Problem details - For the string "Følg", count the lines in the records below that contain it. Answer with that number alone.

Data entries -
--- START ---
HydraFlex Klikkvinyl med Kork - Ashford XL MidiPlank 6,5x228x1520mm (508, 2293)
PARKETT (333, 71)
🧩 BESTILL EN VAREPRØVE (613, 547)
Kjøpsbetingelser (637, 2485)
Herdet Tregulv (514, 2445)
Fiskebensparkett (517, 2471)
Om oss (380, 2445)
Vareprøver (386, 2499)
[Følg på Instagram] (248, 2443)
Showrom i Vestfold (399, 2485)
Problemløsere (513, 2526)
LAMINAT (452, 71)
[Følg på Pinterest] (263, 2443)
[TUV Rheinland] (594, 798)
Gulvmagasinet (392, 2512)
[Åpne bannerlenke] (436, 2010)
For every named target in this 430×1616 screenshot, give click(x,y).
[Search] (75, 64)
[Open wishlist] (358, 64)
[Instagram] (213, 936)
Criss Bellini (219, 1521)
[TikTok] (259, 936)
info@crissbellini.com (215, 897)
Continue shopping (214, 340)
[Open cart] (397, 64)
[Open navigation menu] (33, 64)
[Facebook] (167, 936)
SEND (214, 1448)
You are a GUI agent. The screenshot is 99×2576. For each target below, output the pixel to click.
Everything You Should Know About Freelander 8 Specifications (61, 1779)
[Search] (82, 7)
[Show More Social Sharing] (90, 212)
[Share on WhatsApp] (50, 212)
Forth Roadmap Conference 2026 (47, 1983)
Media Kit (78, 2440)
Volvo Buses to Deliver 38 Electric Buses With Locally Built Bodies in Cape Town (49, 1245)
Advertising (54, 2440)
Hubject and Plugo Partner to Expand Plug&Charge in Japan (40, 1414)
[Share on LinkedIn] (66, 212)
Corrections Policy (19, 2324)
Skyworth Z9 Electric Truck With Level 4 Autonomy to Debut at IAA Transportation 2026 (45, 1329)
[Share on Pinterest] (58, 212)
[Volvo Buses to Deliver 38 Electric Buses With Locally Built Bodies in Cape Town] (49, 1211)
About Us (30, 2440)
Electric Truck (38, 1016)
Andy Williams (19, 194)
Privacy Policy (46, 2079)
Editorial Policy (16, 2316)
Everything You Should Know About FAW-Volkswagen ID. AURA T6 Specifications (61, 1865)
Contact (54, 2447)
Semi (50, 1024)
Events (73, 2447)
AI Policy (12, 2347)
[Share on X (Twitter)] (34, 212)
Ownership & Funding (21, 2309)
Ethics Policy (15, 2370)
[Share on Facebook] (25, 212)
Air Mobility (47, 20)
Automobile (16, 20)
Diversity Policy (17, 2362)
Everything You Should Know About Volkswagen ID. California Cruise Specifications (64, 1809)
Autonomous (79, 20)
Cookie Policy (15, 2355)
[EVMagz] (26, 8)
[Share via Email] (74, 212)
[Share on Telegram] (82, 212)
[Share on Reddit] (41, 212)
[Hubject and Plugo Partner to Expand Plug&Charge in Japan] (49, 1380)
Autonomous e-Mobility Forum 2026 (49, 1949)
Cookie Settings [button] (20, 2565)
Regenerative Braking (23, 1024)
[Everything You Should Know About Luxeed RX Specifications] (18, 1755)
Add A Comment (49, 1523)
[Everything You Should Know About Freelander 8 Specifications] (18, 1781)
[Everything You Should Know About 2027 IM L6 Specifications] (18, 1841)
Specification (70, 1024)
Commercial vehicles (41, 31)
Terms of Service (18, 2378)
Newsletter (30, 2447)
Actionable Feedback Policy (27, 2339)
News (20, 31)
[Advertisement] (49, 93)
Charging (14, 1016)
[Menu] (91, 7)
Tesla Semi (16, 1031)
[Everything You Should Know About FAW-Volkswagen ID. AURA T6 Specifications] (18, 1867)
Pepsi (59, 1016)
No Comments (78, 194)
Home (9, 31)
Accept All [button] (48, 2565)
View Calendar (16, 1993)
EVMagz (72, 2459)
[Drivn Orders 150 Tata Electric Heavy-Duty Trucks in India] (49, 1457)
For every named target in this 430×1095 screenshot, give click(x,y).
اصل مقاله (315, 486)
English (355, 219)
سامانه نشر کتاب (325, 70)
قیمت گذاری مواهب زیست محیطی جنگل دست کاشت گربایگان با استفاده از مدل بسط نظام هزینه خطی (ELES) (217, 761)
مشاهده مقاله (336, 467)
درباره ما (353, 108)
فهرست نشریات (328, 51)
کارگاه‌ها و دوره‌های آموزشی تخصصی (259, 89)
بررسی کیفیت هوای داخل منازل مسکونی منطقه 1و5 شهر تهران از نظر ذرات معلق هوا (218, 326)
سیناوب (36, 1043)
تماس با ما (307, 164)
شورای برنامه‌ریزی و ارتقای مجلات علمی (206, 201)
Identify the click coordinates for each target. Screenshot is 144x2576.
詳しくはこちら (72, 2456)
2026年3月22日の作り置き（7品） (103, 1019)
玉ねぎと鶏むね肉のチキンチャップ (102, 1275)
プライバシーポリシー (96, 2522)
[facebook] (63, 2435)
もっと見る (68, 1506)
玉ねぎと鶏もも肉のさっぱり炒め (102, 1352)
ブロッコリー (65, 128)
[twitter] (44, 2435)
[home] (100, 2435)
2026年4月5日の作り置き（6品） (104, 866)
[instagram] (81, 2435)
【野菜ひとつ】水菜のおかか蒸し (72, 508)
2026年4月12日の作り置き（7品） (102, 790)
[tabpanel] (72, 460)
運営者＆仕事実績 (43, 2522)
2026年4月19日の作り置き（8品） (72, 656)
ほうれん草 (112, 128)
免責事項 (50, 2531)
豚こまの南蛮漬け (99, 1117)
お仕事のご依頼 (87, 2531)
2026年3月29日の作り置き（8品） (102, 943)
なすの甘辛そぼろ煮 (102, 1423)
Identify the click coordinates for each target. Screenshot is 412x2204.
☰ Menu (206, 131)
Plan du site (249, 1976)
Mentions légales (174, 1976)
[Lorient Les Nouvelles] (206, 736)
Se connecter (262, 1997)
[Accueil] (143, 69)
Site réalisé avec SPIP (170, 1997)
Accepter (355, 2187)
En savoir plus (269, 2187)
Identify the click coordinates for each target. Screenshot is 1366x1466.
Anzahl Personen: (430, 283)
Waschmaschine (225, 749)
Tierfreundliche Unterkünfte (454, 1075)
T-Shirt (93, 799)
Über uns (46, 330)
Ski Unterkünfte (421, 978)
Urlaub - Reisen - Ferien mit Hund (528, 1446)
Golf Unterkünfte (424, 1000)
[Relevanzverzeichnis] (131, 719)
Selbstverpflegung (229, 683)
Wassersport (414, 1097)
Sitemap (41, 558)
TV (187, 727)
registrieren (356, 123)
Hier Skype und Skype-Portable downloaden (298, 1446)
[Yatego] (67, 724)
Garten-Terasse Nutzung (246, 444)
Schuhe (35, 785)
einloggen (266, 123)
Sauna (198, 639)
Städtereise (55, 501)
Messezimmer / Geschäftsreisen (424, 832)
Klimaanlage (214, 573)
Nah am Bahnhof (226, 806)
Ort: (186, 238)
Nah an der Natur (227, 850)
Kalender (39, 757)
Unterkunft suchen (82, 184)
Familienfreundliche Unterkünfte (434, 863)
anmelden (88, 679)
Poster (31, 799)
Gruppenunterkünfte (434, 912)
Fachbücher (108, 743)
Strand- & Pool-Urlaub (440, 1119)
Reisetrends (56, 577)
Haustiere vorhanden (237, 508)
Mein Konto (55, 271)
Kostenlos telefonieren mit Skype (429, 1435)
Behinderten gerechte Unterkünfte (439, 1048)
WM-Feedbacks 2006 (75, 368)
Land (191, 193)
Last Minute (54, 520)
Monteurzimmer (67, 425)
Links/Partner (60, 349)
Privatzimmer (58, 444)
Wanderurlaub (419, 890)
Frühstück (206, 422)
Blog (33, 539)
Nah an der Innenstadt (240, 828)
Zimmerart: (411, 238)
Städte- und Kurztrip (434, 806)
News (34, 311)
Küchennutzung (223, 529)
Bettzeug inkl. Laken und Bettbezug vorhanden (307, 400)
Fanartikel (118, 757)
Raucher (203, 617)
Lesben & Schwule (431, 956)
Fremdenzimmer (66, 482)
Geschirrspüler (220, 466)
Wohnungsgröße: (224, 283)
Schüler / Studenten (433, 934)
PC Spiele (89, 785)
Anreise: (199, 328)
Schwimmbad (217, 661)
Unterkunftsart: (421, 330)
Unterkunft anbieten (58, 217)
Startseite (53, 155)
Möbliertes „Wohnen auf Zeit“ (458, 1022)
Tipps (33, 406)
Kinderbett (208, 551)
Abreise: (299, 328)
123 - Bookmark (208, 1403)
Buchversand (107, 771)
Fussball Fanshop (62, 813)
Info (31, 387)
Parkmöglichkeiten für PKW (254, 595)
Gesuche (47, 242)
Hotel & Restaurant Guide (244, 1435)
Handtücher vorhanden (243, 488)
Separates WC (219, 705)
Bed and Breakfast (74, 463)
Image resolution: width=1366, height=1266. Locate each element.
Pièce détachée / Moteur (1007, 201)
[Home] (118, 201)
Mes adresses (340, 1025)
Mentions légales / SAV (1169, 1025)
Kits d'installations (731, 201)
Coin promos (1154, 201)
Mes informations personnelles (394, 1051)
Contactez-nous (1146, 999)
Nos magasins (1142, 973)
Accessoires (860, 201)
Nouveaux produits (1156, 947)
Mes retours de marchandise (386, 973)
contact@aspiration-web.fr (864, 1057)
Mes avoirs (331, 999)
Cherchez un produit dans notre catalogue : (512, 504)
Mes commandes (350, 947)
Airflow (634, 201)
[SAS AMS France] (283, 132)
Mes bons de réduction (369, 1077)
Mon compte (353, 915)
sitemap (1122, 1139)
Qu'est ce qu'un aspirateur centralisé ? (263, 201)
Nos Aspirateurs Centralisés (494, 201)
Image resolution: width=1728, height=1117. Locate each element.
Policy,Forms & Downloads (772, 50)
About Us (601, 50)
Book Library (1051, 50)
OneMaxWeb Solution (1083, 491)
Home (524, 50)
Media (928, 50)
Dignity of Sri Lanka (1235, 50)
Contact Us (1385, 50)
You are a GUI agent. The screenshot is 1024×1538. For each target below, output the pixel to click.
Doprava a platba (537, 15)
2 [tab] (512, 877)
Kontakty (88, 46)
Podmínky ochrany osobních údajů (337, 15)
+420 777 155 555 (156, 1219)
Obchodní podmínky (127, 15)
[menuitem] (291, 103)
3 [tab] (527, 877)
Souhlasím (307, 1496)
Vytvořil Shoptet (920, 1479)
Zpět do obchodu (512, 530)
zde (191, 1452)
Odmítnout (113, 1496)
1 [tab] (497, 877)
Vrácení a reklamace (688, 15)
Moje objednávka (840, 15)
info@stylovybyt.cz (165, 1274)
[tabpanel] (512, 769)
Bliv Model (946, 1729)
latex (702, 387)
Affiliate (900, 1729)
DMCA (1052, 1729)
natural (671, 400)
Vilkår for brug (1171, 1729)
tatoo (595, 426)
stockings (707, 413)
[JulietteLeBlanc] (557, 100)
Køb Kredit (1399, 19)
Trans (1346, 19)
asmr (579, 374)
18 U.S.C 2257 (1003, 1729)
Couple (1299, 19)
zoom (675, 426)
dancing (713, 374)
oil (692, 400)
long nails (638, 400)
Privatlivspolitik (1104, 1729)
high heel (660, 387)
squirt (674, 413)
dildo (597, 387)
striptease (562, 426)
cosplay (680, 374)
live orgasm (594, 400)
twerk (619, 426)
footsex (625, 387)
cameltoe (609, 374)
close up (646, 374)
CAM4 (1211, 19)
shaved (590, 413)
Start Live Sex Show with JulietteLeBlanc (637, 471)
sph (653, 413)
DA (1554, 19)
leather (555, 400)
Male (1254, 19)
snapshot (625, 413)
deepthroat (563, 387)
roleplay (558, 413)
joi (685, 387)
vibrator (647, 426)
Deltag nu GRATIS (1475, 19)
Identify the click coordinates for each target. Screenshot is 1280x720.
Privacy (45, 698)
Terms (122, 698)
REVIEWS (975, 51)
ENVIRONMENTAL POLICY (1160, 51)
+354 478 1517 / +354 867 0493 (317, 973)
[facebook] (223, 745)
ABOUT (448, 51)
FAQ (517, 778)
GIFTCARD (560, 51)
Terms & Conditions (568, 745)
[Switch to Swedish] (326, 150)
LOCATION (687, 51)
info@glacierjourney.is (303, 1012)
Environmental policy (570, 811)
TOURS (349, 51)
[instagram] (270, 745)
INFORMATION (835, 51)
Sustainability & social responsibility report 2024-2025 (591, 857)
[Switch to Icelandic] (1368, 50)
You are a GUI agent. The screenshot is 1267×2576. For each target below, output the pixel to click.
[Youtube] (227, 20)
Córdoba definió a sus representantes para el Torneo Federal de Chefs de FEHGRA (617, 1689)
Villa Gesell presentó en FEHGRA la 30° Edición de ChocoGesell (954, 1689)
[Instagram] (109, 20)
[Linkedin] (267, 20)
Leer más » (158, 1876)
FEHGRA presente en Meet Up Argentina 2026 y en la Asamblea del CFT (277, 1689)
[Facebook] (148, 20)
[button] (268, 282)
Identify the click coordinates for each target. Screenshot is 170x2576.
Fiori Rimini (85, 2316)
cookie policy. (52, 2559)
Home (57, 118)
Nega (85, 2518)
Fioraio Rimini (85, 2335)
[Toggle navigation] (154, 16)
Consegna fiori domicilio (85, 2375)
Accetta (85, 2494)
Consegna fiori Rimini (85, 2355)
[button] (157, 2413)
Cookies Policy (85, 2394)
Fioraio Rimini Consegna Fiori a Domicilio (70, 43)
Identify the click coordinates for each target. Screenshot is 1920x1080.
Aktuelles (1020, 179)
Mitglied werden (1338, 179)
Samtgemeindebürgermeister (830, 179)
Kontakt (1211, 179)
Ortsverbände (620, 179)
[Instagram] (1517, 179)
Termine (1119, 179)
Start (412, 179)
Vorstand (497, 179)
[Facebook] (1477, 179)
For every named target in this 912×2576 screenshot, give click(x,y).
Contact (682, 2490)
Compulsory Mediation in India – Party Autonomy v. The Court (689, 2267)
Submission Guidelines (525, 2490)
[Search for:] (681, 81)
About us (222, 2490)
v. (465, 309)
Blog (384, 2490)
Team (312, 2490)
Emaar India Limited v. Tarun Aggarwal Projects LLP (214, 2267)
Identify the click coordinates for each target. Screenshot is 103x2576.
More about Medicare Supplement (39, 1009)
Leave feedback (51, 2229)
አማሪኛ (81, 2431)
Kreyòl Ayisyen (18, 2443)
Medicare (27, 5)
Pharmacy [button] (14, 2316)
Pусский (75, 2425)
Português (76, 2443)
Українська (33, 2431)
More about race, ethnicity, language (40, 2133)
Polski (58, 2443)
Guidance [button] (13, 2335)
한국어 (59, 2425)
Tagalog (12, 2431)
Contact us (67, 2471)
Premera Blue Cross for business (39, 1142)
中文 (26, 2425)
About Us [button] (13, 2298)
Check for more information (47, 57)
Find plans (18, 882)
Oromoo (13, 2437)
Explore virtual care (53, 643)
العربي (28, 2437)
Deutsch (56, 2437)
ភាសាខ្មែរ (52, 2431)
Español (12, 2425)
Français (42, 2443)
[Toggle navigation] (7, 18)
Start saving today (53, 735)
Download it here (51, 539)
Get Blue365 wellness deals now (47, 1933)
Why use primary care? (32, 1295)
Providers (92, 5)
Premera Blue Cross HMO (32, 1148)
--- END ---
Written solution - 2